Personal information
- Full name: Atanas Yosifov Bornosuzov
- Date of birth: 5 October 1979 (age 45)
- Place of birth: Plovdiv, Bulgaria
- Height: 1.80 m (5 ft 11 in)
- Position(s): Midfielder

Team information
- Current team: CSKA 1948 (assistant)

Youth career
- Maritsa Plovdiv

Senior career*
- Years: Team / Apps / (Gls)
- 1997–1998: Sokol Komatevo / 17 / (2)
- 1998: Olimpik Teteven / 9 / (1)
- 1999: Dobrudzha Dobrich / 5 / (0)
- 1999–2003: Litex Lovech / 106 / (18)
- 2004–2005: Naftex Burgas / 42 / (10)
- 2005–2006: Tom Tomsk / 10 / (1)
- 2006: Levski Sofia / 4 / (0)
- 2007: Terek Grozny / 34 / (2)
- 2008: Aris Limassol
- 2008: Al Salmiya
- 2009–2010: Cherno More / 37 / (3)
- 2010: Astra Ploieşti / 7 / (0)
- 2011: Bnei Sakhnin / 8 / (0)
- 2011: Slavia Sofia / 12 / (0)
- 2012–2013: Lokomotiv Sofia / 24 / (0)

International career
- 1998–2001: Bulgaria U21 / 22 / (0)

Managerial career
- 2015–2020: CSKA Sofia (youth team)
- 2020–: CSKA 1948 (assistant)

= Atanas Bornosuzov =

Bulgarian footballer

Atanas Bornosuzov (Атанас Борносузов; born 5 October 1979) is a former Bulgarian footballer who played as a midfielder.

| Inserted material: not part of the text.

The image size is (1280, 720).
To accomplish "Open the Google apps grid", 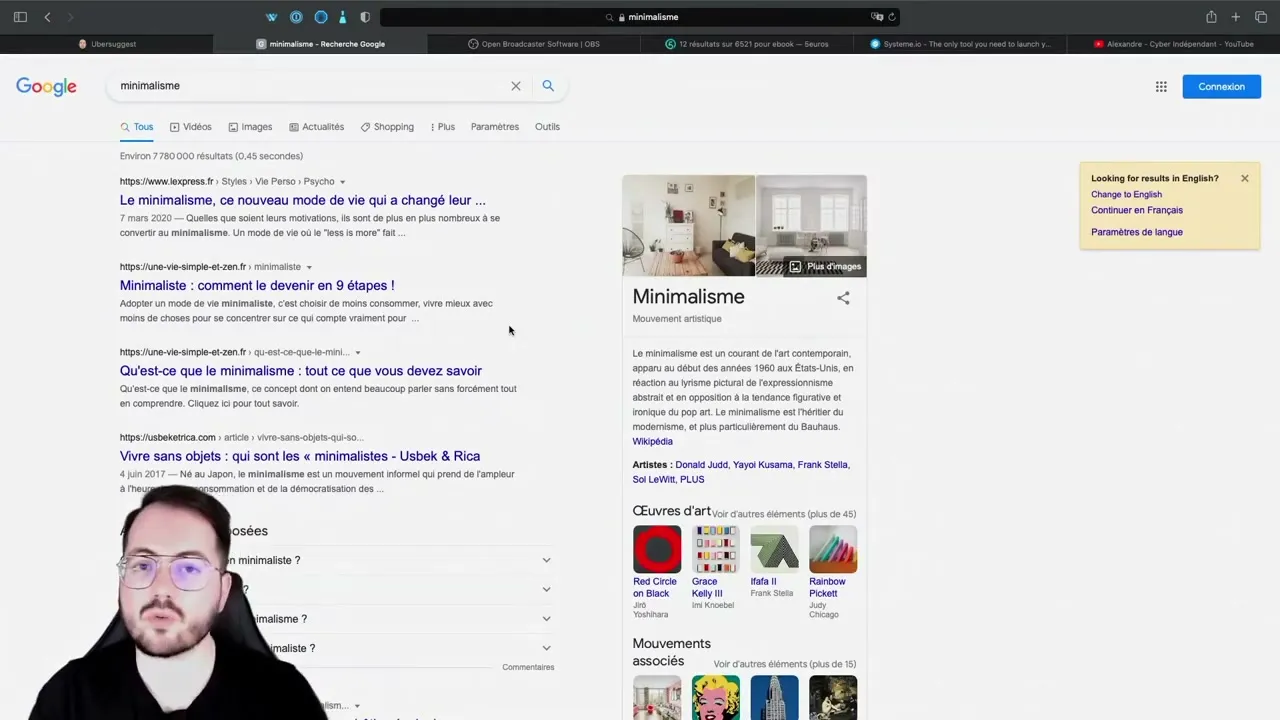I will point(1161,86).
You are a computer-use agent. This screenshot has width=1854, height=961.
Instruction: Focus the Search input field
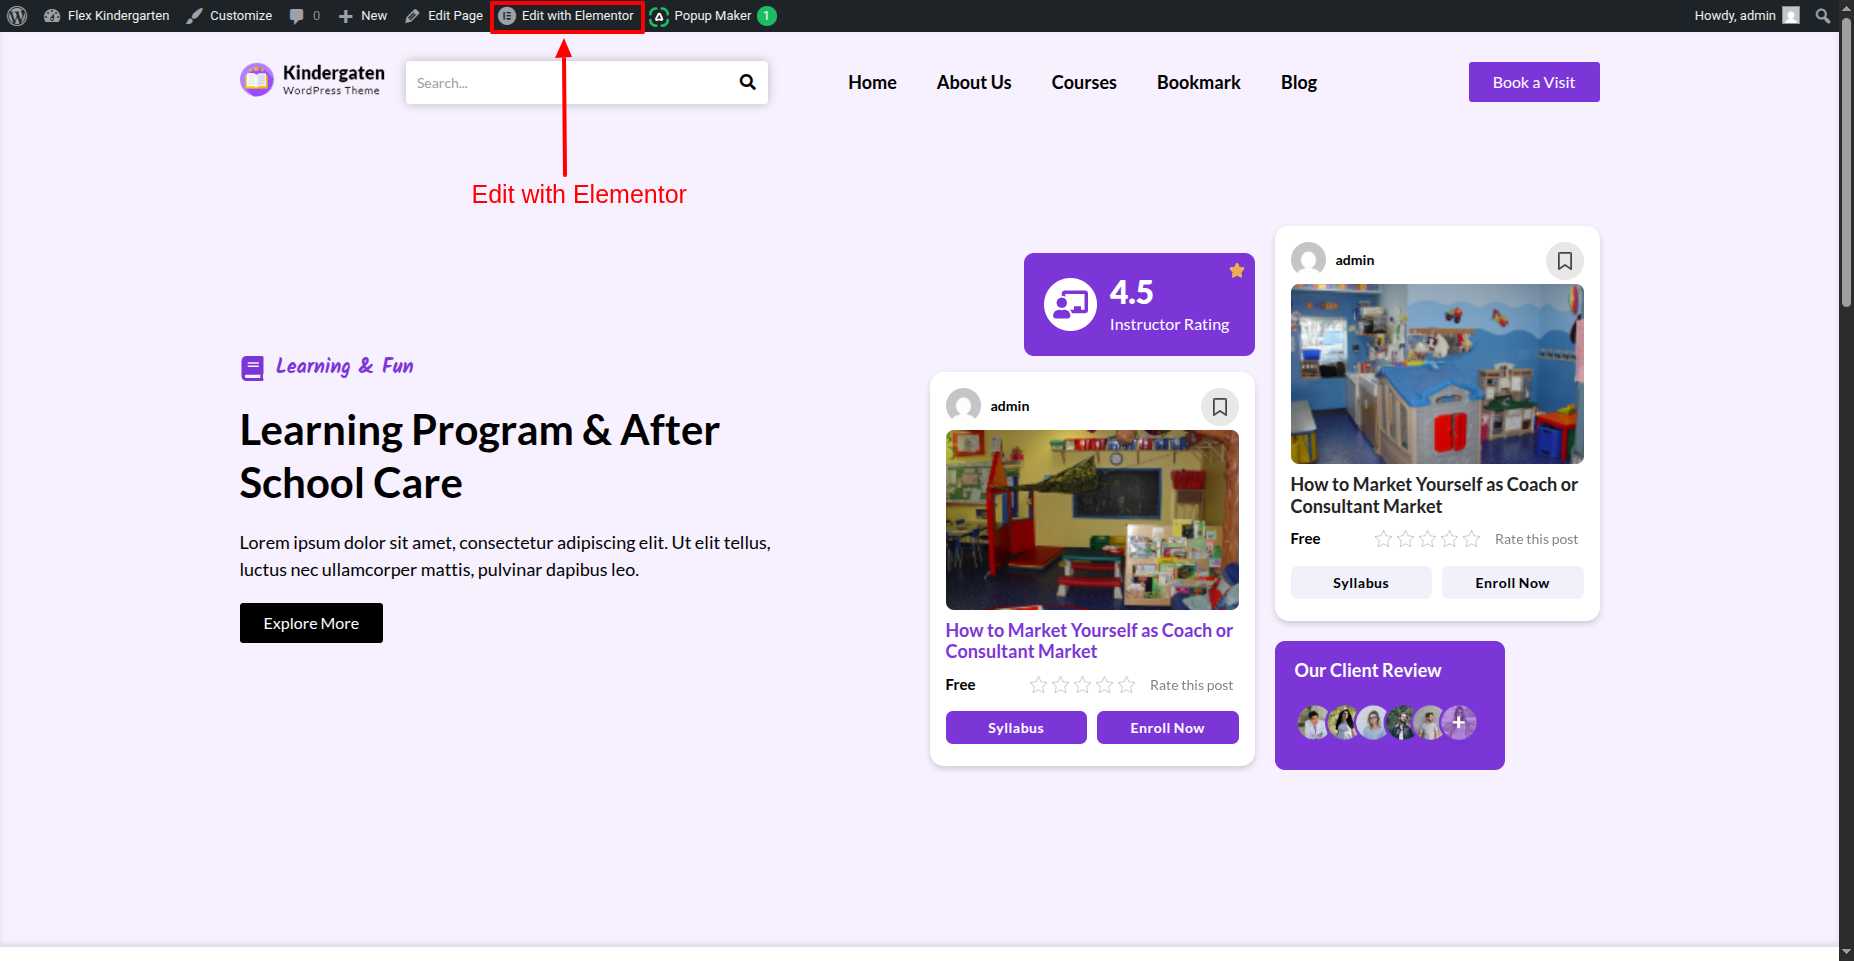click(x=570, y=83)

For Bulgaria U21, Bornosuzov was capped 22 times.

==Career==
Bornosuzov started to play football in Maritsa Plovdiv. After spending the first two years of his career in the little clubs Sokol Komatevo, Olimpik Teteven and Dobrudzha Dobrich, in 1999 Bornosuzov signed a contract with the Champion of Bulgaria for 1998–99 Litex Lovech. For four years in Litex he earned 106 appearances, scored 18 goals and won the 2001 Bulgarian Cup.

In January 2004, Bornosuzov transferred to Naftex Burgas for a fee of 100 000 €. One year later Atanas signed with Russian side Tom Tomsk.

In June 2006 he came to Levski Sofia. From January 2007 he played in FC Terek Grozny. On 1 July 2008 Bornosuzov signed with Al Salmiya from Kuwait. 3 months later, on 5 October, his compatriot Kiril Nikolov joined the club.

In February 2009 Bornosuzov returned to Bulgaria and signed with Cherno More Varna. For the Sailors, Bornosuzov earned 37 caps and scored 3 goals.